The correct answer is B, the officer may shoot. As Mullins stated, "By making such a blanket statement so early on in an investigation, Commissioner [James] O'Neill (and the Mayor) was, in essence, denying due process by supplanting public opinion and putting an expectation of results in the minds of the people who will ultimately investigate the case."

Commissioner O'Neill had stated, in part, "Our first obligation is to preserve life, not to take a life when it can be avoided." Perhaps the Commissioner should consider that that obligation also applies to preserving Sgt. Barry's life.

Ironically, another NYPD sergeant was forced to deploy his TASER at a later incident in order to control a violent subject. That subject ultimately went into cardiac arrest and died.
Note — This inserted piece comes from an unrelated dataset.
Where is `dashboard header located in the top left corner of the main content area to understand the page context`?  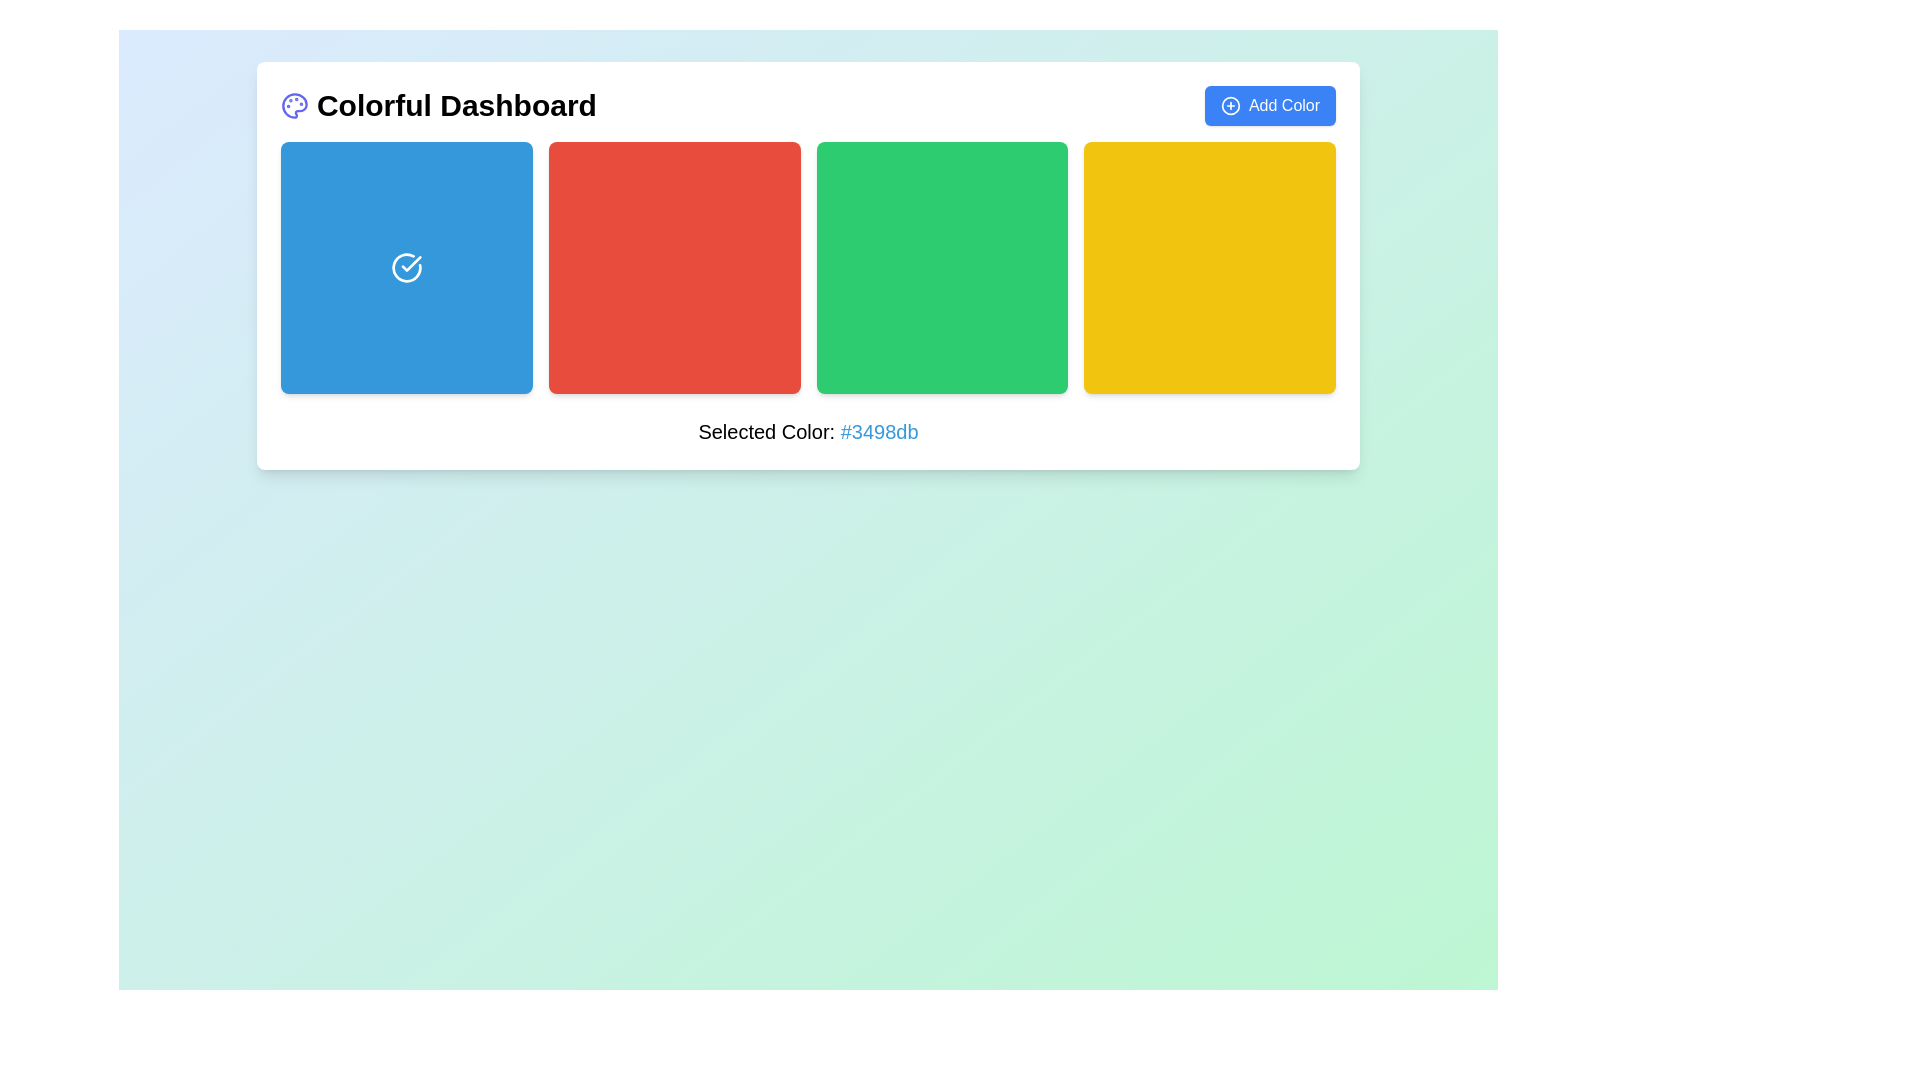
dashboard header located in the top left corner of the main content area to understand the page context is located at coordinates (437, 105).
As expected, the news media headlines were inflammatory, even though the sergeant's actions were appropriate. The TASER is the best less-than-lethal option for any officer to draw upon in dealing with volatile subjects, but unfortunately it can't be used to disarm unwarranted critic ignorance.


Comments (6)

Displaying 1 - 6 of 6

LEO (RET) @ 12/17/2016 4:21 PM

I'm really so sick and tired of these liberal city administrators like Da Blow Hard and his personal hand puppet O'Neil, (who probably sounds like a wind tunnel every time he farts), of throwing good officers under the bus before the investigation even begins. To all LE: Do whatever you have been trained to do to stay safe and stay alive. Merry CHRISTmas to all LE, and God bless you for what you do, and for having to put up with ignorant people that think they know it all about Police self defense tactics and deadly force, and are legends in their own minuscule minds. Don't ever let these special kind of idiots destroy your morale.
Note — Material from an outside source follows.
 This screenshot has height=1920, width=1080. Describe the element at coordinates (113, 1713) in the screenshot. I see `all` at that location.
otj25yrs @ 12/20/2016 7:16 AM

This is by no means a singular occurrence and is an issue that departments nationwide are hampered by oversight of police professionals by administrations and civilian oversight boards who have no perspective of police training, policy and practices. They are quick to try and put a positive spin in their favor of any incident which is questioned by the media regardless of the facts.

Mary @ 12/24/2016 7:04 AM

With over 20 yrs as a police DT trainer, my only comment is: Sgt. Barry went home to his loved ones at the end of his shift.
May the Christmas season calm his soul and put any doubts to rest.
Stay safe out there, everyone.

Rede2hike @ 12/24/2016 8:21 AM

As a 27 year vet officer, we are damned if we do and damned if we dont. Everyone who asks me about being a cop I tell em that if they want to serve, join the military or fire department, do not become a cop.
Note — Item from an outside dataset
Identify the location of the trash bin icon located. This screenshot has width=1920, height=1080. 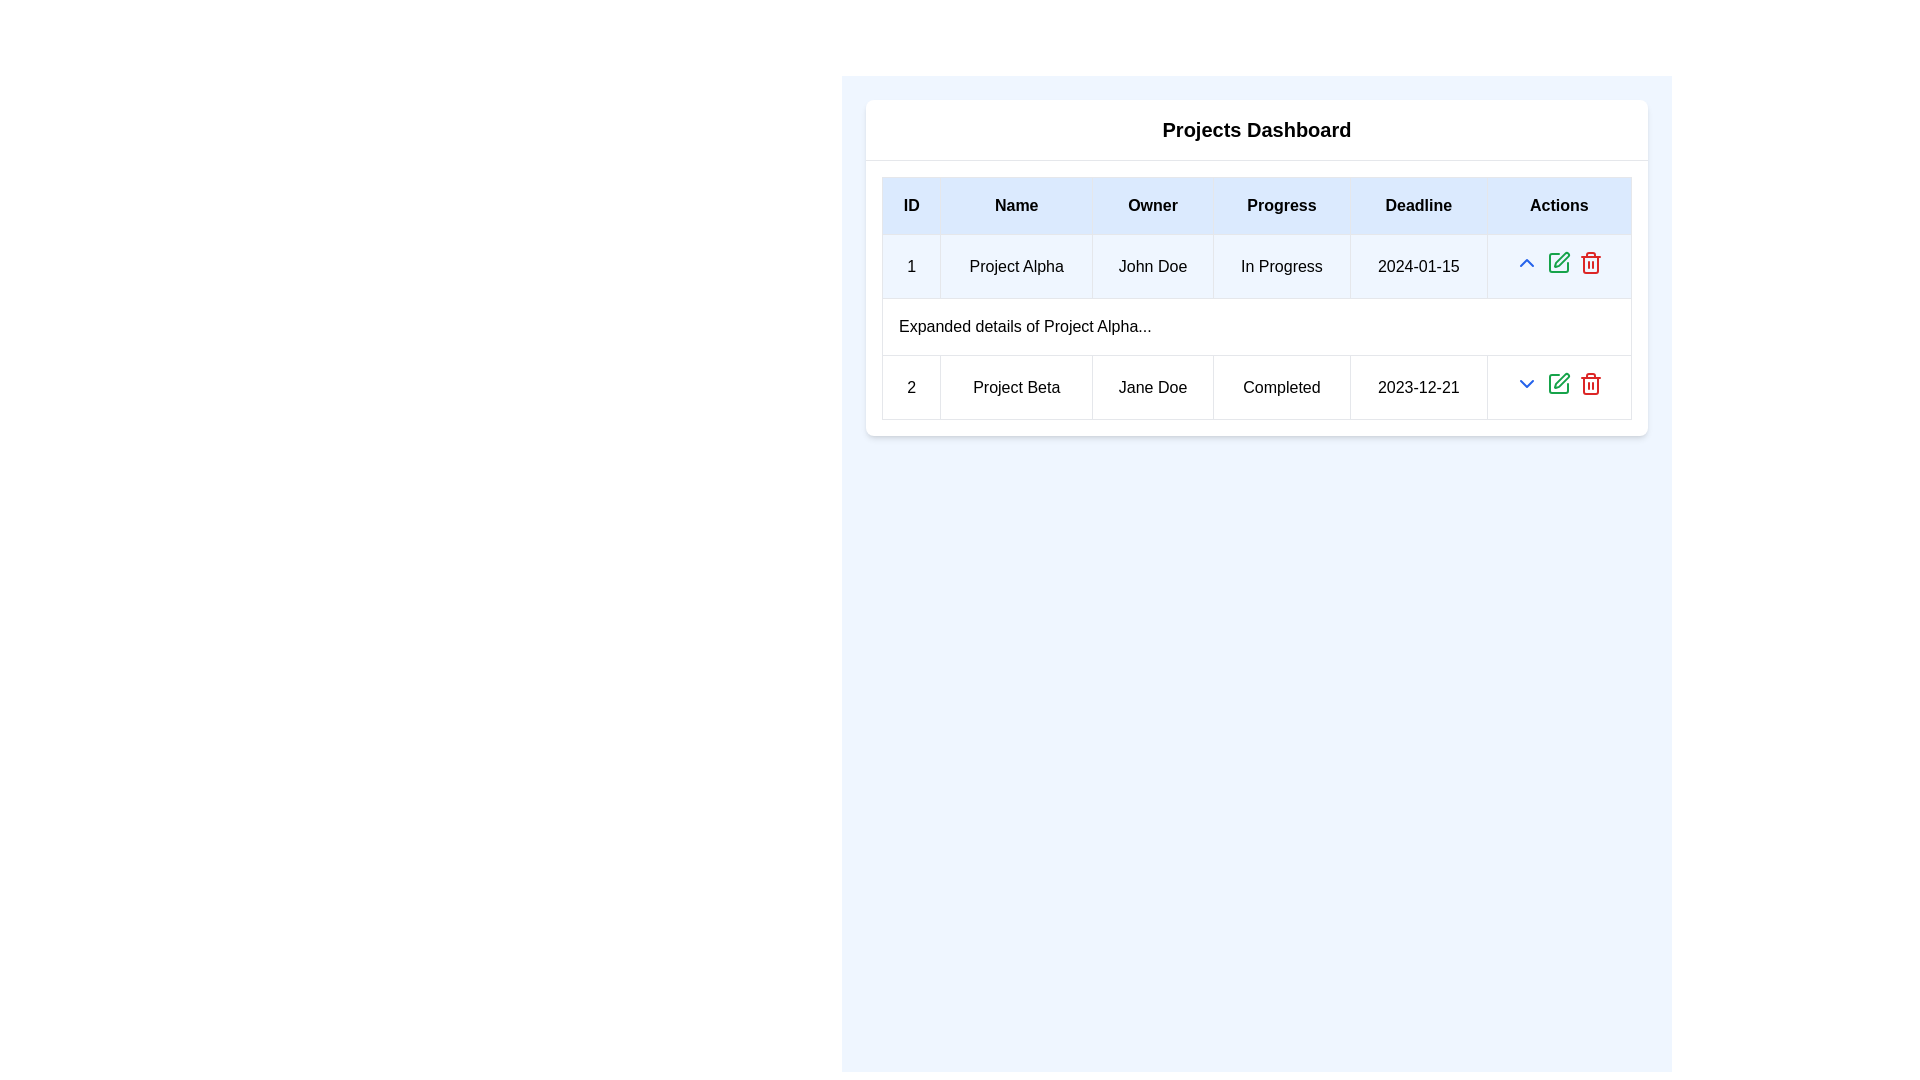
(1590, 264).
AZBIGDOG @ 12/25/2016 10:42 AM

Sgt. Hugh Barry did his best when confronted with an irrational and dangerous person. Hampered by the failure of his agency and his supervisors he was forced to choose between his own possible severe injury or death or the use of deadly force. In my opinion he made the best choice. I am sorry for the loss of a loved one by anyone, but with the choices forced on him by his superiors and the family of the deranged person for failing to obtain the help needed earlier, he is not the person responsible for this death.

gary wilson @ 12/31/2016 8:15 AM

Actually, nothing has really changed in the last 40+ years.
The pendulum just swings a little back and forth.
We are back to the late 60s-early 70s only with new toys to play with.